Gutenberg Dataset
The Gutenberg dataset is a collection of literary texts from the public domain, made available by Project Gutenberg. It is a valuable resource for NLP applications that focus on written language, literature, or text generation models.
Several tens of thousands of books, TXT and EPUB format
Public domain, under Project Gutenberg terms and conditions. Verification required for commercial redistributions
Description
The Gutenberg dataset includes:
- Several tens of thousands of books (novels, essays, theater, poetry...)

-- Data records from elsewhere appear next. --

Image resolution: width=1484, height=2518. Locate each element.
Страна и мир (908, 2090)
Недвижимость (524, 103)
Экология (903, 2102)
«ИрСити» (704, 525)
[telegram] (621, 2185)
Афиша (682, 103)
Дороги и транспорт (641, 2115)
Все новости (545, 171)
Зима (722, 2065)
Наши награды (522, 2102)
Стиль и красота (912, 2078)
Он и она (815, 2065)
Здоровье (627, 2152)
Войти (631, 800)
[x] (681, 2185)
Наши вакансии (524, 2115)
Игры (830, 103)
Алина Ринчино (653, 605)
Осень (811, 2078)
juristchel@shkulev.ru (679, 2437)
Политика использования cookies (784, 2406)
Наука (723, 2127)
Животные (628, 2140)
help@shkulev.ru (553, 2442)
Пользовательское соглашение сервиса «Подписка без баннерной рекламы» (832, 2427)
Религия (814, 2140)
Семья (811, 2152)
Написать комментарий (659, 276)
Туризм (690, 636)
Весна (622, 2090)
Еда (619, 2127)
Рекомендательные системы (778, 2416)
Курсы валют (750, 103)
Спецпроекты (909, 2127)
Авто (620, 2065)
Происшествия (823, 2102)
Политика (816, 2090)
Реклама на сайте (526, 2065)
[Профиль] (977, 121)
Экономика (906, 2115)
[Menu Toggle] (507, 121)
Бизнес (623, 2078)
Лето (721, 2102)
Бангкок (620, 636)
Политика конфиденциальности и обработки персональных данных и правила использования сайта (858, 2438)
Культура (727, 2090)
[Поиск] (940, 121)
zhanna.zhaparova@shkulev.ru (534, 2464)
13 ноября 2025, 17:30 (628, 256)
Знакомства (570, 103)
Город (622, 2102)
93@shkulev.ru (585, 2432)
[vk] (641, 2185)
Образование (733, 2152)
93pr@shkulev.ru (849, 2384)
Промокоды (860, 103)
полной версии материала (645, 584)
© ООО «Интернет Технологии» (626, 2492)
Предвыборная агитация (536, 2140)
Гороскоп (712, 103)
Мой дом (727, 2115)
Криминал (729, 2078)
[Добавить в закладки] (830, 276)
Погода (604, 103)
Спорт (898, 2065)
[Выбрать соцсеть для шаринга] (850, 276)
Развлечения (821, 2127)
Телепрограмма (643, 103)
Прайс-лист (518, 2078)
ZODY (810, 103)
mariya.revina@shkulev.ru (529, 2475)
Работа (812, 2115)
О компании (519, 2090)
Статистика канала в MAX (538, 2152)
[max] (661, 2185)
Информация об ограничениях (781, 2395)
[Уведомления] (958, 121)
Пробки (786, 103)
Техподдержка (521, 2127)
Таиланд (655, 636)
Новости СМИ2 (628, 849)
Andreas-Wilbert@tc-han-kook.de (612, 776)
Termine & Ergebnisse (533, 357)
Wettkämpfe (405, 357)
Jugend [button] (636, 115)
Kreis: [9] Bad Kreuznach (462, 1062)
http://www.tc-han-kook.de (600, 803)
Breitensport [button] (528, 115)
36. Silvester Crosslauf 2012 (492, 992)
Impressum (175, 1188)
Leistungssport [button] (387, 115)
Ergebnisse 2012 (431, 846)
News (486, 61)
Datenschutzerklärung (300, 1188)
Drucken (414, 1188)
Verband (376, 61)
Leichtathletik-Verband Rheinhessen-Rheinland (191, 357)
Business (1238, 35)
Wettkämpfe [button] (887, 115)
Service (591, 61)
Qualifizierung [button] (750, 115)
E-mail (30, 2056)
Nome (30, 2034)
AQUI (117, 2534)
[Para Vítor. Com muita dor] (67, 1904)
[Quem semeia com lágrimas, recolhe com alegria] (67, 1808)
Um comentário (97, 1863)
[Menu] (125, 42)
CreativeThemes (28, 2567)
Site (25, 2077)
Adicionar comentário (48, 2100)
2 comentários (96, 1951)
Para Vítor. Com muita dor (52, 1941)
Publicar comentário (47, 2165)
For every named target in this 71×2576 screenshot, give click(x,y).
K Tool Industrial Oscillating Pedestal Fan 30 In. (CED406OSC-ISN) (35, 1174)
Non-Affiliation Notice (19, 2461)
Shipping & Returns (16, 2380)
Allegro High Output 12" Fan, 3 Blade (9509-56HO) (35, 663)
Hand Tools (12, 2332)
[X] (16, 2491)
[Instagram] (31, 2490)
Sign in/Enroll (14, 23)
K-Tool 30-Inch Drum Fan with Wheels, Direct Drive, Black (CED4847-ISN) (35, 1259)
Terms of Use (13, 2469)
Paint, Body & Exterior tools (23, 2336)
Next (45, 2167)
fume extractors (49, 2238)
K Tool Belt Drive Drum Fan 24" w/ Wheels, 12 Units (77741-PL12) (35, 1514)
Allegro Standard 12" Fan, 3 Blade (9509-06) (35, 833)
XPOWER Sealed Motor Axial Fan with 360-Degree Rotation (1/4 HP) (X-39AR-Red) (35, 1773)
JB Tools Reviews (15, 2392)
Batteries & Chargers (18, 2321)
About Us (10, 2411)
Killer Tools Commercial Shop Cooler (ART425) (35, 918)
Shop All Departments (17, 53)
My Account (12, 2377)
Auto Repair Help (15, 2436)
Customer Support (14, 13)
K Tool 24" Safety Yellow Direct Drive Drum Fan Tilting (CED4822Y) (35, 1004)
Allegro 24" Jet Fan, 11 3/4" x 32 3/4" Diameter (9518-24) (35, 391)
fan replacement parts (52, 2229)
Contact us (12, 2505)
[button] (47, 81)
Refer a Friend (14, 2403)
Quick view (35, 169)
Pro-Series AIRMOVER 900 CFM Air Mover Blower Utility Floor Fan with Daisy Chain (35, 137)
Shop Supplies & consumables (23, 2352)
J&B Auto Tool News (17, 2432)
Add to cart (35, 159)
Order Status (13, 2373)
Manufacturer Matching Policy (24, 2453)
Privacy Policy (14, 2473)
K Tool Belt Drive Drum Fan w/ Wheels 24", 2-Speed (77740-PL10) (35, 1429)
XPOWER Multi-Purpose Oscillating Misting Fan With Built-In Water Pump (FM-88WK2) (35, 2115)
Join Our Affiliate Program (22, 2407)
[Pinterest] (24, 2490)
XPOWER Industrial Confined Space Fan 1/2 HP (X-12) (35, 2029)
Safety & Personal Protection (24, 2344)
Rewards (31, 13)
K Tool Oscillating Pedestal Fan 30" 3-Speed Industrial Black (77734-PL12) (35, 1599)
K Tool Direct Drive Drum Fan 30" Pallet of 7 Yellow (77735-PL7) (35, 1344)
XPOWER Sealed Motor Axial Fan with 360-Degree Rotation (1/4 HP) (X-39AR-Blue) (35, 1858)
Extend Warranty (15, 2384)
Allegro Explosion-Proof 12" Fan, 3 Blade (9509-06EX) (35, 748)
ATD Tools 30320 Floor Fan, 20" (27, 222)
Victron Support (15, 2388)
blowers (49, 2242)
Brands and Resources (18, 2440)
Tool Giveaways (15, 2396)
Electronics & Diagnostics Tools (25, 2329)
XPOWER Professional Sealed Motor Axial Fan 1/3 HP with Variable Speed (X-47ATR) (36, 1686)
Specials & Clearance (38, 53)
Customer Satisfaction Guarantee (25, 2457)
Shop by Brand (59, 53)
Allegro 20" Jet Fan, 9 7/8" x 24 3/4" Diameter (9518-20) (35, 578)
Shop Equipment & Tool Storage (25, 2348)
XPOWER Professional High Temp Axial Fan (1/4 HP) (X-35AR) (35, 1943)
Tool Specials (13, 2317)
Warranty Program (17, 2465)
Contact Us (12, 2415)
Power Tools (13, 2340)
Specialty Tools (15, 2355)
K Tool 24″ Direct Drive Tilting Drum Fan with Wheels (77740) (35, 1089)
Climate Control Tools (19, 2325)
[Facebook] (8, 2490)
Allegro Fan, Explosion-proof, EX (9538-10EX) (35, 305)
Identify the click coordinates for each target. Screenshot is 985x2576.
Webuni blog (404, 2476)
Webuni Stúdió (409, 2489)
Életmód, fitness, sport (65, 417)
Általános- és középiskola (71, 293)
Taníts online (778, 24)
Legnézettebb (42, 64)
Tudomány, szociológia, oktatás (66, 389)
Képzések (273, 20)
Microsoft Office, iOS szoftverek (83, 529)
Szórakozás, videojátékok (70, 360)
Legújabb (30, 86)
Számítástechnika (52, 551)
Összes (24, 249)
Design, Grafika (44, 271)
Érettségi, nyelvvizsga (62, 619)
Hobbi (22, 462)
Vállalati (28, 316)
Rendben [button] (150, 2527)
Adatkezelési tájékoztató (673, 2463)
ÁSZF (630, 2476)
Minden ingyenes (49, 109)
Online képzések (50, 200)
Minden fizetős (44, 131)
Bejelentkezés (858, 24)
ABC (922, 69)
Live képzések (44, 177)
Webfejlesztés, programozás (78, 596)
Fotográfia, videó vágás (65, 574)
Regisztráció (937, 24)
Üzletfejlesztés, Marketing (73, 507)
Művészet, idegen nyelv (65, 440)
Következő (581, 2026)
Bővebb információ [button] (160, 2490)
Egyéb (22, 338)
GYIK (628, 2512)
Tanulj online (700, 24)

- Open formats: TXT, EPUB, HTML
- Texts in English, but also available in other languages
- A simple structure, compatible with traditional NLP pipelines
What is this dataset for?
This corpus is widely used to:
- Training text generation or completion models
- Linguistic or stylistic analysis on corpora of various authors
- The development of automatic summary or literary classification models
- The study of the evolution of written language over time
Can it be enriched or improved?
Yes, although rich, the Gutenberg dataset can be:
- Cleaned and segmented into chapters, paragraphs, or dialogue units
- Annotated with metadata: author, genre, genre, date, style, historical period
- Combined with other corpora for multilingual or comparative approaches
- Used to create benchmarks on long text generation or literary paraphrasing
🔗 Source: Gutenberg Dataset
Frequently Asked Questions
Does the dataset only contain texts in English?
No, although mostly in English, Project Gutenberg also offers books in several languages, including French, Spanish, German or Italian.
Is it suitable for training large models?
Yes, due to its size and quality, it is a good complement to other corpora for LLM models focused on literary language or long narration.
How do I filter or structure the texts in the dataset?
It is possible to use the metadata provided (title, author, language) or cleaning scripts to extract only literary content and ignore notes, prefaces, or legal notices.